A Hungarian village towards the collapse of the Eastern Bloc. The lives of the inhabitants are bleak, and it is raining almost every day. After having an affair with Mrs. Schmidt, Futaki overhears a conversation between her and Mr. Schmidt, who plans to take this year's earning and leave the village. Irimias and Petrina are summoned by a government officer and receive a secret assignment from him. Afterwards, they return to the village, where they cause surprise, since many thought Irimias was dead. Using the death of a little girl, Estike, as a pretext, he persuades the people to hand over all their money to him because he will lead them to a new place, into a better life. The inhabitants listen and move, but find themselves in another village where everything is the same. In the office, two officers read a report by Irimias about the people.

Bela Tarr's "Satantango" has quite a polarizing effect: some consider it one of the best movies from the 90s, while others denounce it as tedious and pointless. The truth is somewhere in between. The movie starts out with a great, 7-minute long scene shot in one take, in which a bunch of cows are running through a village. One marvels how Tarr managed to film such a long scene, but right after it, there is another 7-minute long scene. And another. And another... Until it turns out that the whole film is assembled almost exclusively from long takes, which, no matter how virtuoso they are, becomes repetitive and monotone after a while. Something is precious only when it is rare. By relaying too much on this overindulgence with long takes, Tarr placed only them as the highlight, at the expense of a (richer) use of movie language. The second problem is that these long takes do not tell some especially great story, either: "Satantango" is a 2-hour story trapped in a 7-hour movie, which is further aggravated by a vague ending without a real conclusion. It is not so exciting to watch the movie linger with such sequences where a drunk, overweight doctor is sitting in his house and drinking for 40 minutes, where the main highlight is when he trips and falls to the floor.

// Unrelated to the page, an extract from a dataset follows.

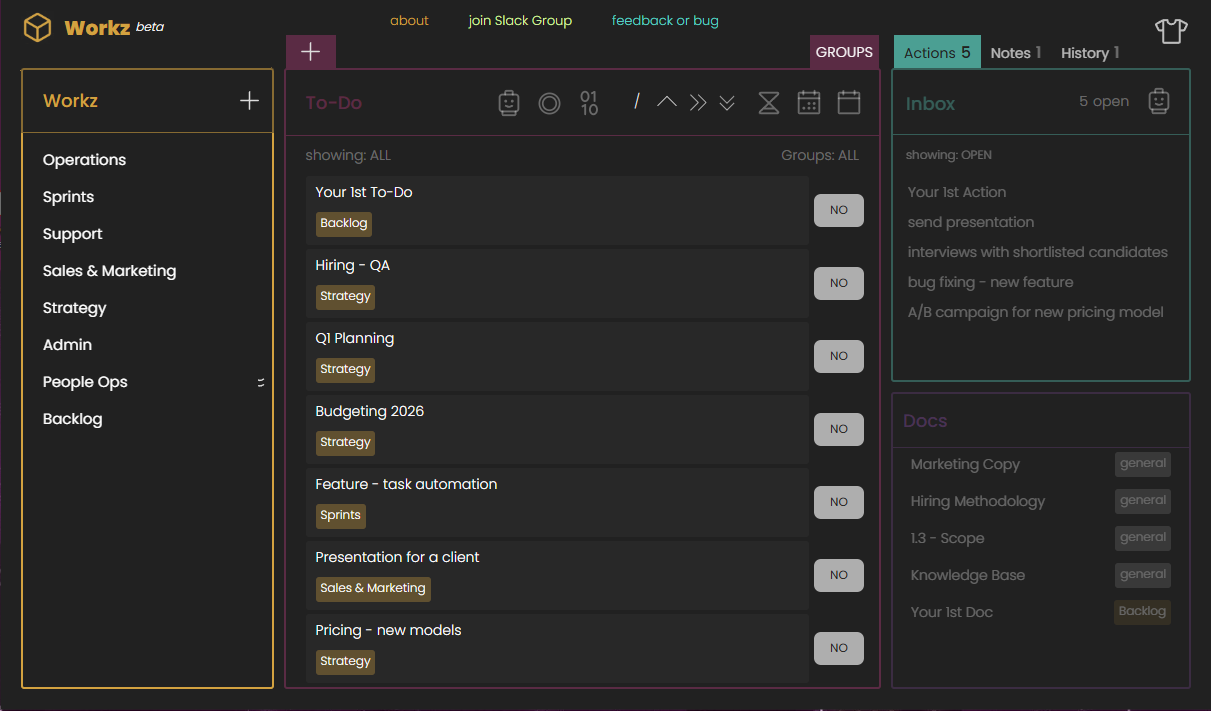Click the robot icon next to 5 open in Inbox
1211x711 pixels.
(x=1159, y=100)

The best parts of the film are the three humorous moments that "twitch" the events from their 'grey' existence: one is the quietly hilarious dance in the tavern, where one character, Schmidt, is trying to balance a bun on his forehead, and walks from left to right, between the people dancing around him. The other is Irimias' report to two KGB-like officers, who are typically loyal to the regime, but stupid: Irimias describes the backward peasants in such a straightforward way that the two officers have to use various euphemisms while typing an official report to their superiors, which results in comical dialogues ("Instead of a 'fat sow', write 'big'". - "Overweight?" - "Okay" / "Hopeless stupidity, inarticulate moaning, desperate existence...?" - "OK, write this: his dwarfed understanding and his submissive attitude to authority make him a good candidate to accomplish the activity in question..."). The storyline is considered an allegory on the collapse of the (Soviet) Eastern Bloc, or better said, a collapse of an ideology, and the naive people who immediately jump on to another ideological fundamentalism as a compensation, from a political one to a religious one: the main protagonist, Irimias, has a beard and an almost Christ-like appearance (he shows up in the village after many though he was dead; he promises people salvation and a better place; he gathers followers). The whole story is a jab at ideological fanaticism, and how it exploits and disappoints its followers. These are plus points, yet if there was ever a movie suited for a "fast forward" button, it was this one.